New Jersey Democratic Reps. Josh Gottheimer and Bill Pascrell, who each represent districts bordering New York, also condemned the “Congestion Tax.”
“They want to stick it to our families and commuters with a $23-a-day tax, but we won’t stand for it in Jersey — the fight is just beginning. I’m demanding the Department of Transportation reconsider their decision in the next 30 days,” Gottheimer said in a statement.
“New Jerseyans are used to paying our fair share, but New York’s congestion pricing scheme is fatally flawed and unnecessarily unfair,” said Pascrell. “New York’s plan would saddle Jersey commuters with extra taxes on top of our already-high taxes without the needed financial return for our transit systems. Having the rubber stamp of approval by the federal government is wrong and an affront to New Jersey.”
In a statement, MTA Chief of External Relations John J. McCarthy thanked the federal government for green-lighting the congestion pricing plan.

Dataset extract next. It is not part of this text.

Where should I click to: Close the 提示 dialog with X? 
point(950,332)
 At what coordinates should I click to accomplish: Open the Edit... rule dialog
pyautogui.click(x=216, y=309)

“Congestion pricing is a generational opportunity to make it easier for people to get around in, and get to, the Central Business District, by reducing traffic and funding improvements to the public transit system. To do it right, environmental equity has been an integral component. We are grateful that the FHWA has acknowledged the Project Sponsors’ efforts to date and has found the document has met the standards for legal sufficiency.”
The Associated Press contributed to this report.